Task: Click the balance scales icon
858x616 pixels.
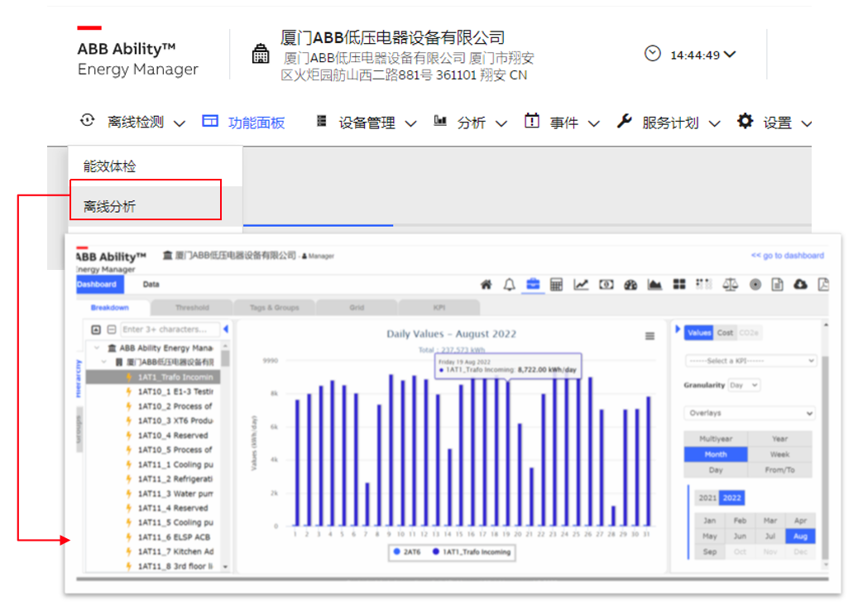Action: coord(730,285)
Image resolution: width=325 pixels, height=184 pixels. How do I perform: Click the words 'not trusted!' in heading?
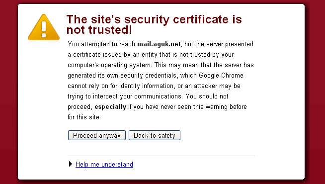click(x=99, y=30)
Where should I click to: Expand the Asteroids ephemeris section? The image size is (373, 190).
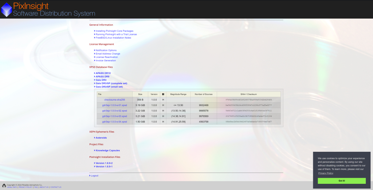(x=101, y=138)
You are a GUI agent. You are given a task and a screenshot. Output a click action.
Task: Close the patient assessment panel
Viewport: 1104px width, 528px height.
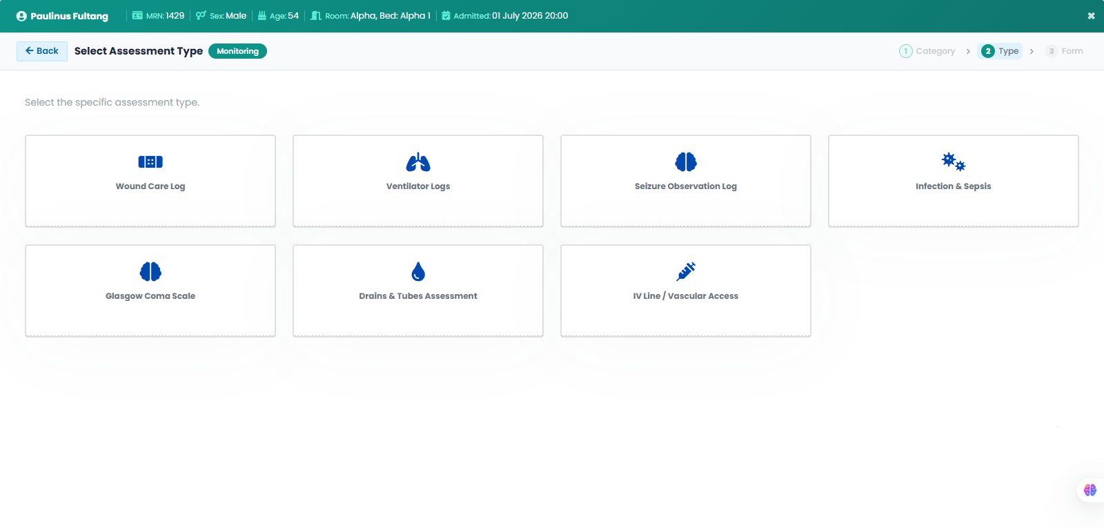click(x=1091, y=16)
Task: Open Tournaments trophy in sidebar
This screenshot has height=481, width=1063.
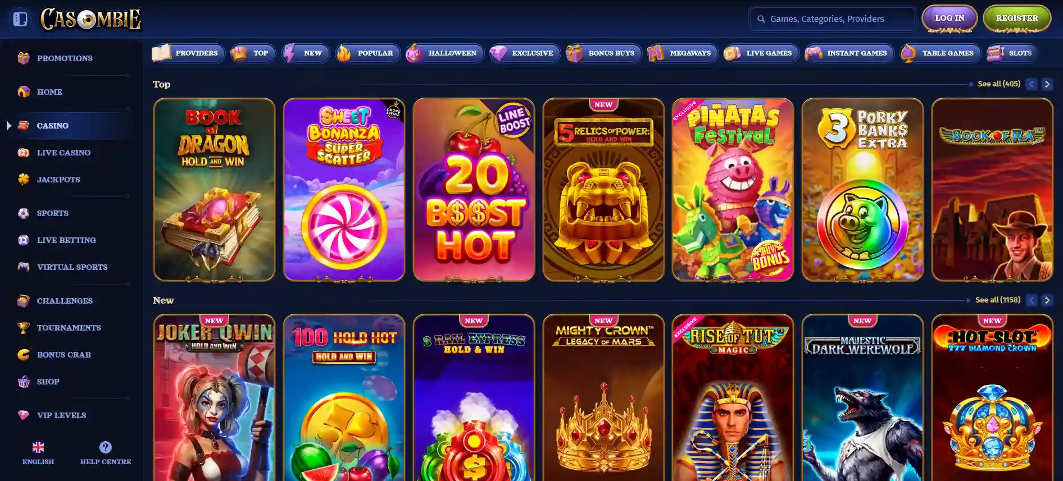Action: pyautogui.click(x=24, y=328)
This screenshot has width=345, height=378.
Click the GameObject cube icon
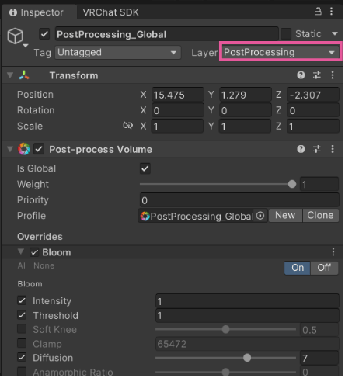tap(15, 36)
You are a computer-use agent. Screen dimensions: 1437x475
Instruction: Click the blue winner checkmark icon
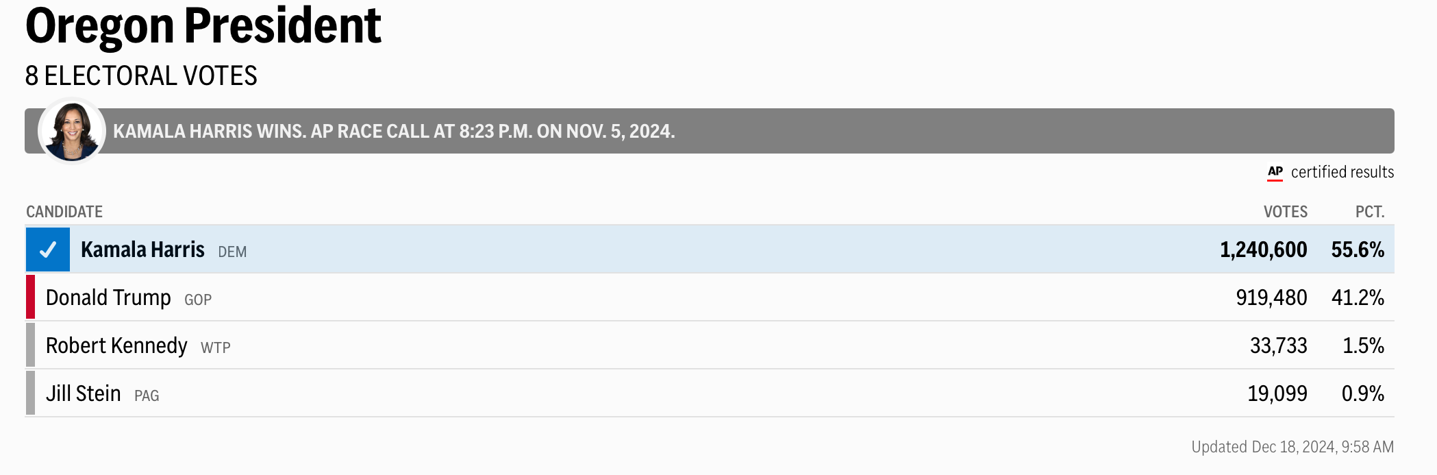coord(47,250)
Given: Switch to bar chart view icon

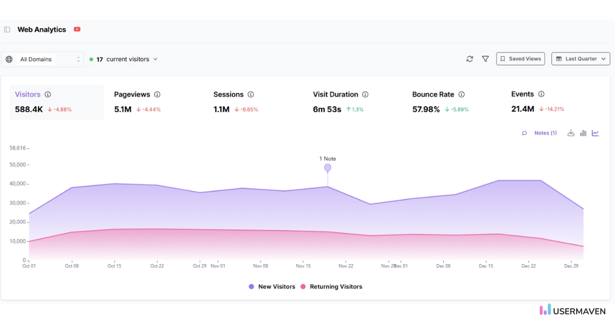Looking at the screenshot, I should 583,133.
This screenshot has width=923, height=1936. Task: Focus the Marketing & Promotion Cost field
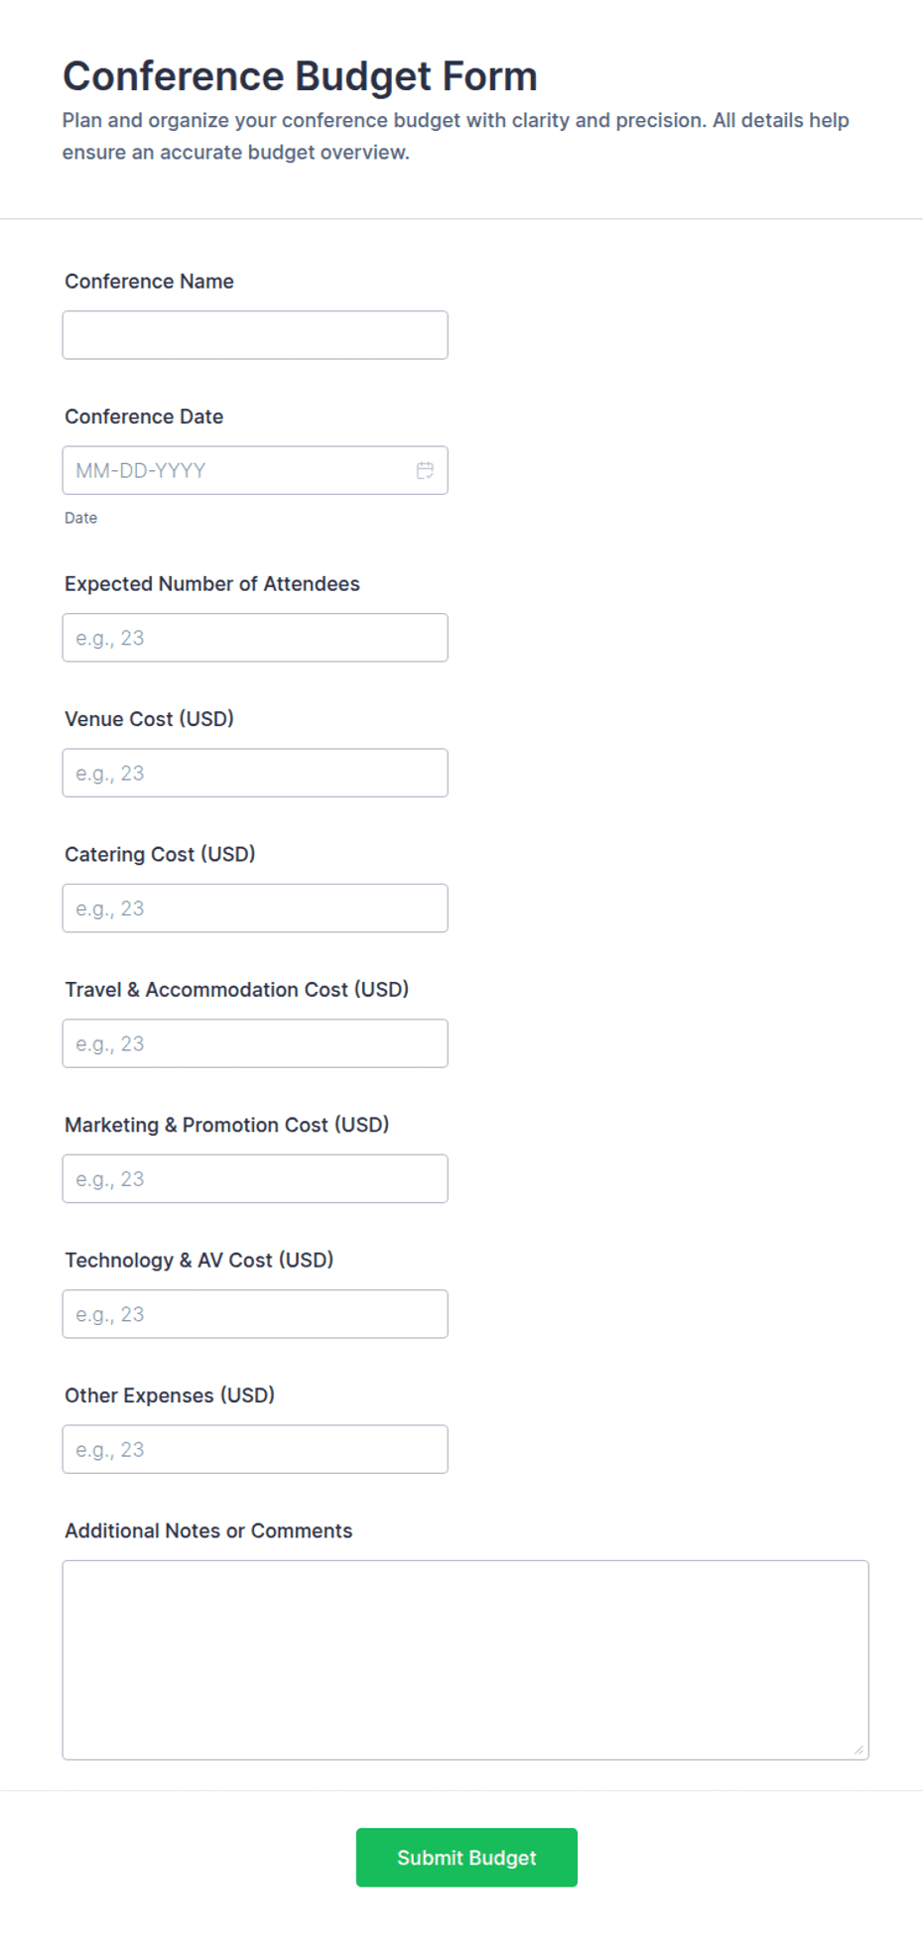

● EXERCISE REQUIREMENTS
Copy the records above exactly. Do not carry any picture into the copy.

● WRITTEN RESPONSE
Task: Click the balance scales icon
858x616 pixels.
Action: coord(730,285)
Image resolution: width=325 pixels, height=184 pixels. How do I perform: Click the words 'not trusted!' in heading?
click(x=99, y=30)
Where should I click to: Expand the Asteroids ephemeris section? The image size is (373, 190).
(x=101, y=138)
You are a GUI agent. You are given a task and a screenshot. Output a click action.
Task: Close the patient assessment panel
Viewport: 1104px width, 528px height.
click(x=1091, y=16)
Task: Open Tournaments trophy in sidebar
This screenshot has height=481, width=1063.
Action: pyautogui.click(x=24, y=328)
This screenshot has width=345, height=378.
Click the GameObject cube icon
tap(15, 36)
You are a computer-use agent. Screen dimensions: 1437x475
Instruction: Click the blue winner checkmark icon
coord(47,250)
Given: Switch to bar chart view icon

Looking at the screenshot, I should 583,133.
This screenshot has width=923, height=1936. Task: Focus the Marketing & Promotion Cost field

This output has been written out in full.